#### Directions
Extend the Stellar Pharmaceuticals quarterly report excerpt below, starting after its last sentence.

#### Source text
----

NOTES TO CONDENSED INTERIM FINANCIAL STATEMENTS
17. | SUBSEQUENT EVENTS (continued) Subsequent to September 30, 2010, the Company announced that its U.S. licensee, has verbally informed the Company that its preliminary analysis of data from a recently completed placebo controlled pilot study using the Company’s Uracyst® product to treat interstitial cystitis/ painful bladder syndrome ("IC/PBS") did not meet statistical significance in its primary endpoints and, as a result, the company has elected not to proceed with Uracyst for the United States market. |
ITEM 2. MANAGEMENT'S DISCUSSION AND ANALYSIS OF FINANCIAL CONDITIONS AND RESULTS OF OPERATIONS
This document was prepared on November 11, 2010 and should be read in conjunction with the September 30, 2010 financial statements of Stellar Pharmaceuticals Inc. ("Stellar" or the "Company"). All amounts are stated in Canadian dollars and have been rounded to the nearest one hundredth dollar.

----

#### Study material

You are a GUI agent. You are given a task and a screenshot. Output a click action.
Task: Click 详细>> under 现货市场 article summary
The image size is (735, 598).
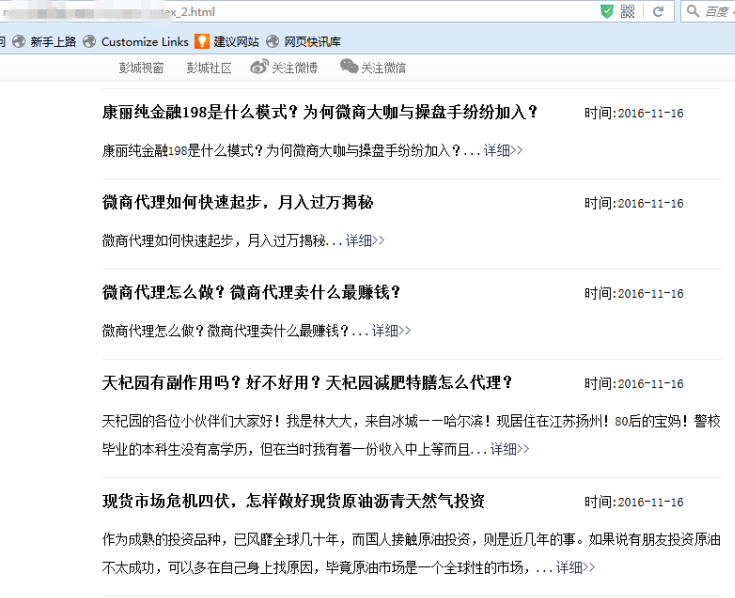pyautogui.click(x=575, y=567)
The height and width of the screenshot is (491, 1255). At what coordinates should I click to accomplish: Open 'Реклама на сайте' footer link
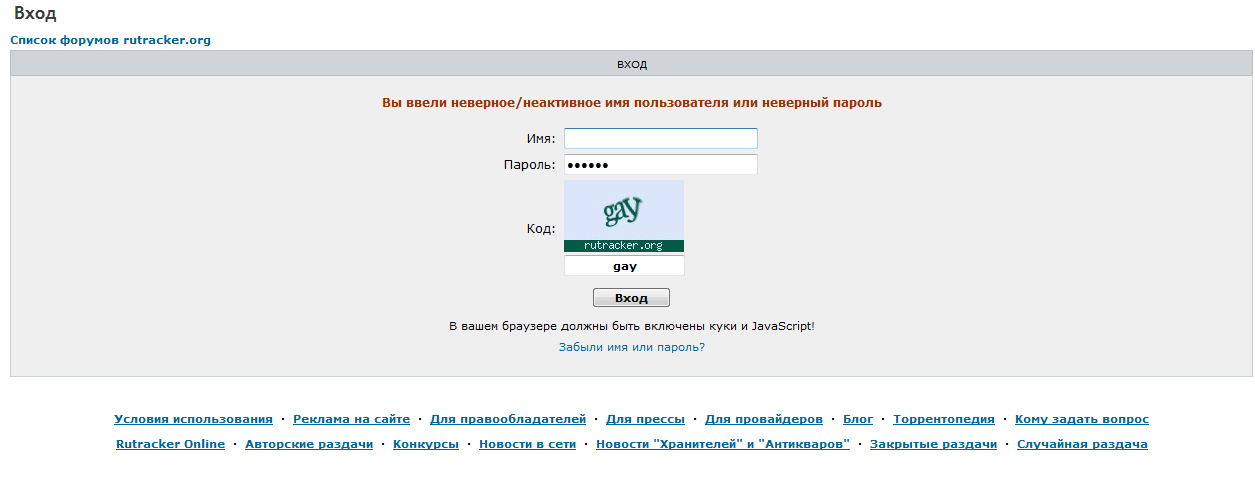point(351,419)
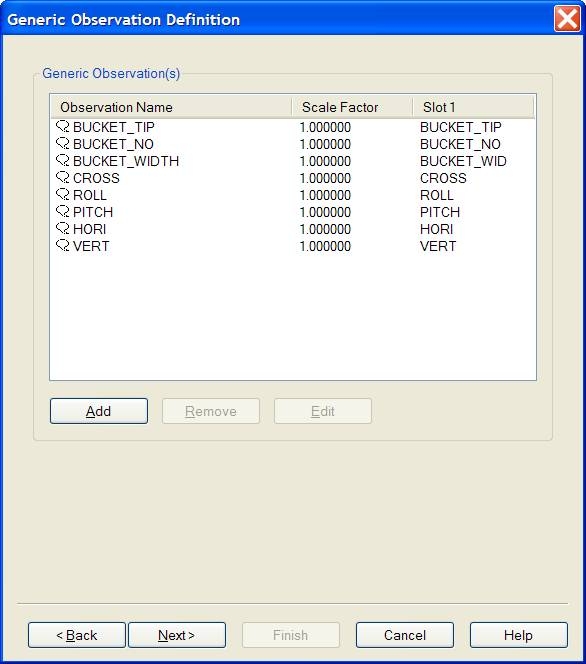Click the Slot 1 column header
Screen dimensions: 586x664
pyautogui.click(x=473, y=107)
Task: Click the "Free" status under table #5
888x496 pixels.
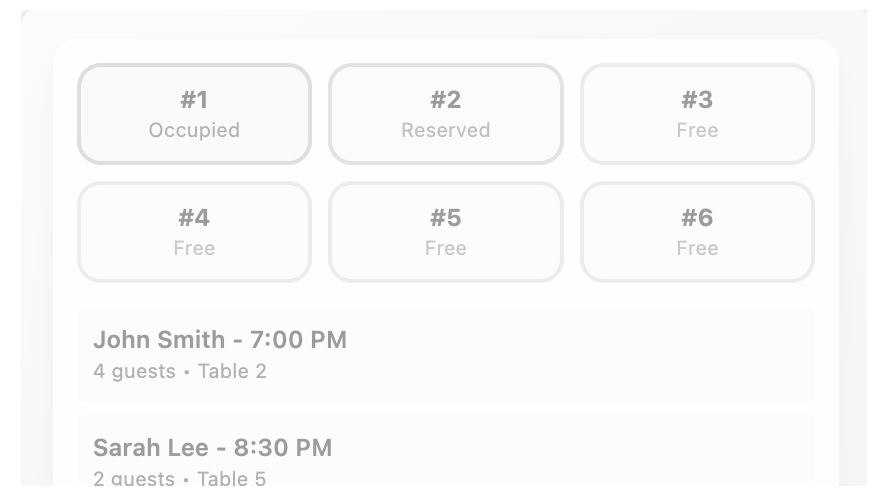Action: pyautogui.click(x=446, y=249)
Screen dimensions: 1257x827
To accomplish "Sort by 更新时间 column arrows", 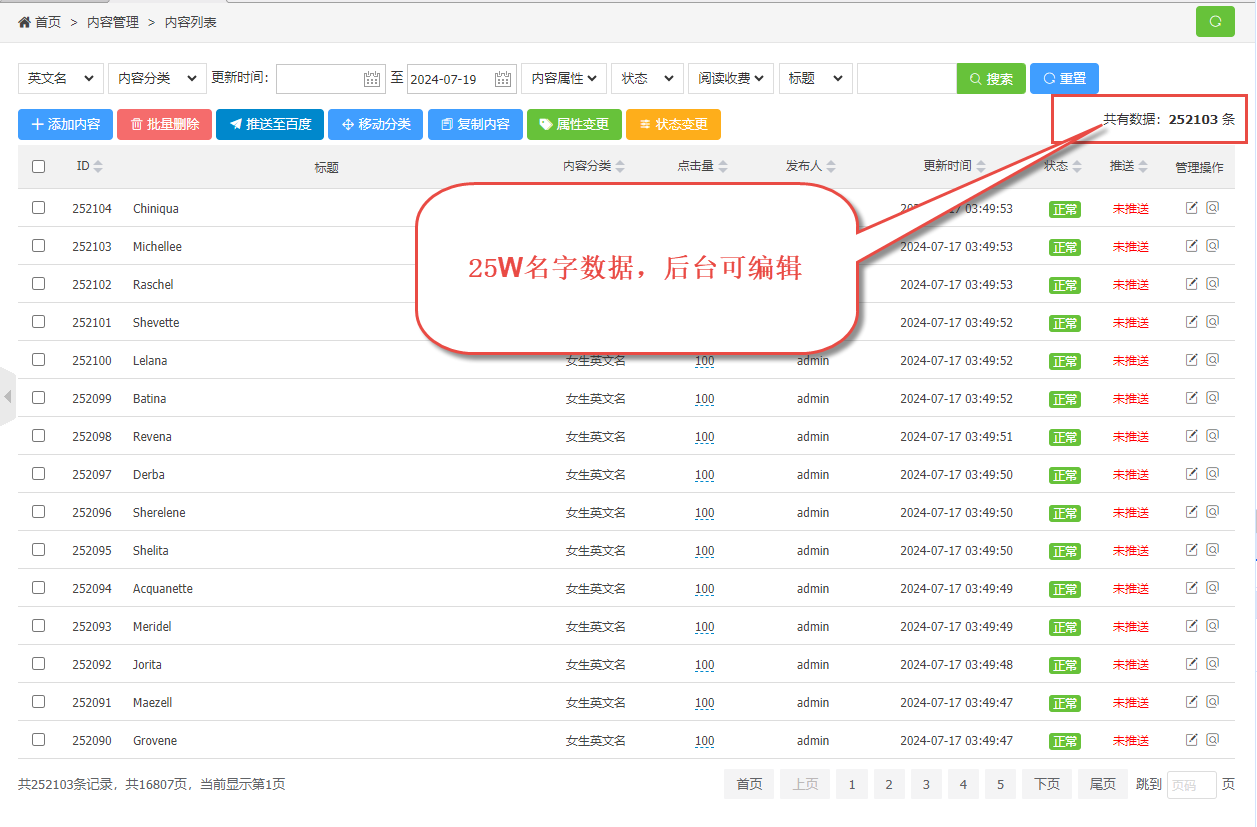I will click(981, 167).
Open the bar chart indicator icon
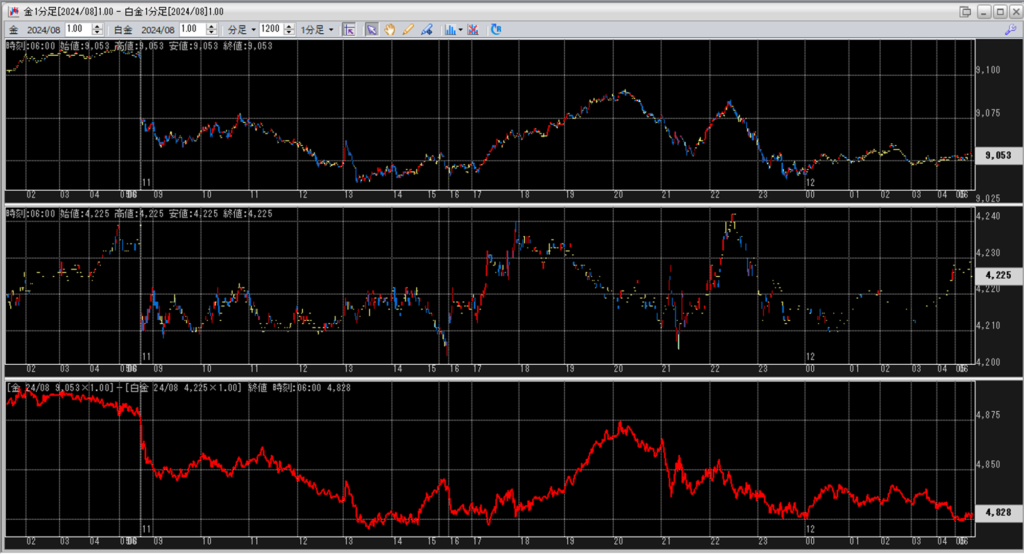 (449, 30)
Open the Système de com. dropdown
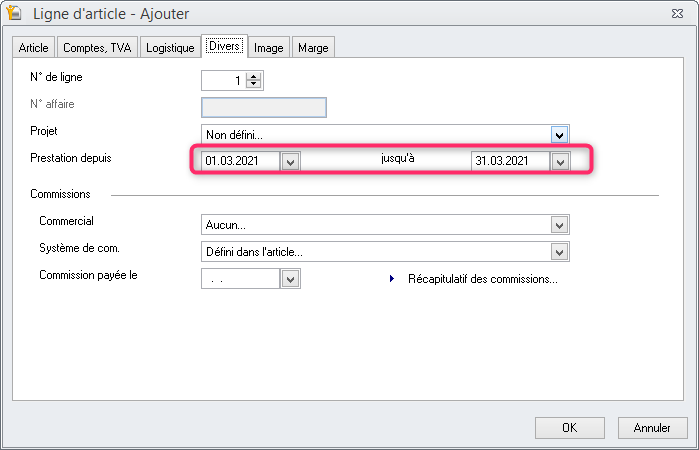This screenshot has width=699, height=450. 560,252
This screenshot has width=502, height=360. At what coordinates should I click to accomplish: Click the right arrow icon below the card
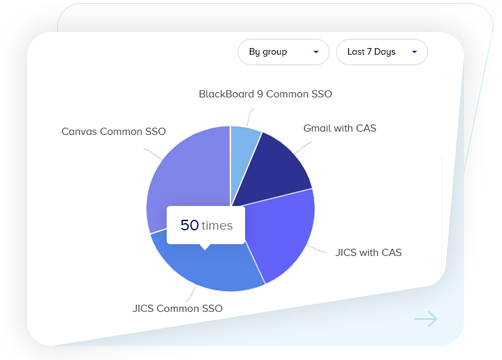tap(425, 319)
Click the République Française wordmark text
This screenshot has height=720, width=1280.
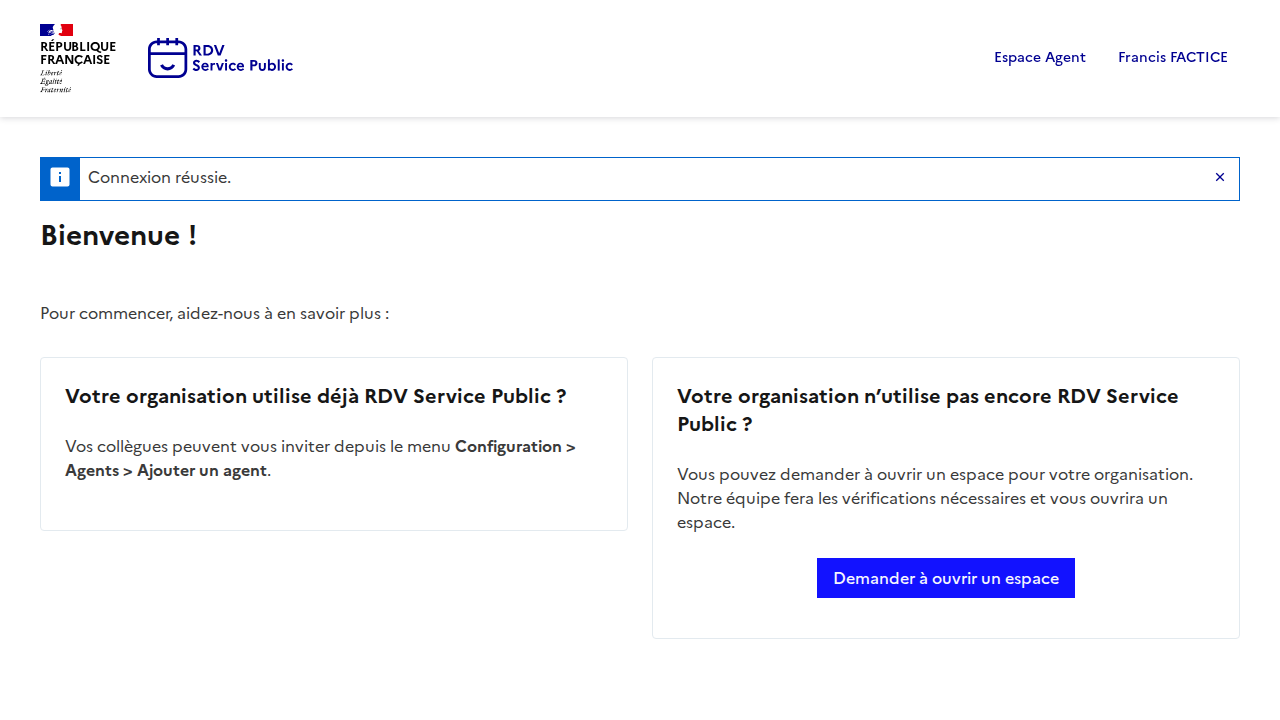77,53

----

#### Task result
FORWARD-LOOKING STATEMENTS
Readers are cautioned that actual results may differ materially from the results projected in any "forward-looking" statements included in this report, which involve a number of risks or uncertainties. Forward-looking statements are statements that are not historical facts, and include statements regarding the Company’s planned research and development programs, anticipated future losses, revenues and market shares, planned clinical trials, expected future expenditures, the Company’s intention to raise new financing, sufficiency of working capital for continued operations, and other statements regarding anticipated future events and the Company’s anticipated future performance. Forward-looking statements generally can be identified by the words "expected", "intends", "anticipates", "feels", "cont inues", "planned", "plans", "potential", "with a view to", and similar expressions or variations thereon, or that events or conditions "will", "may", "could" or "should" occur, or comparable terminology referring to future events or results.
The Company’s actual results could differ materially from those anticipated in these forward-looking statements as a result of numerous factors, including those listed under "Risks and Uncertainties", any of which could cause actual results to vary materially from current results or the Company's anticipated future results. The Company assumes no responsibility to update the information contained herein.
CRITICAL ACCOUNTING POLICIES
There have been no material changes to the Company’s Critical Accounting Policies and Assumptions filed in the Company’s 2009 Annual Report on the Form 10-K.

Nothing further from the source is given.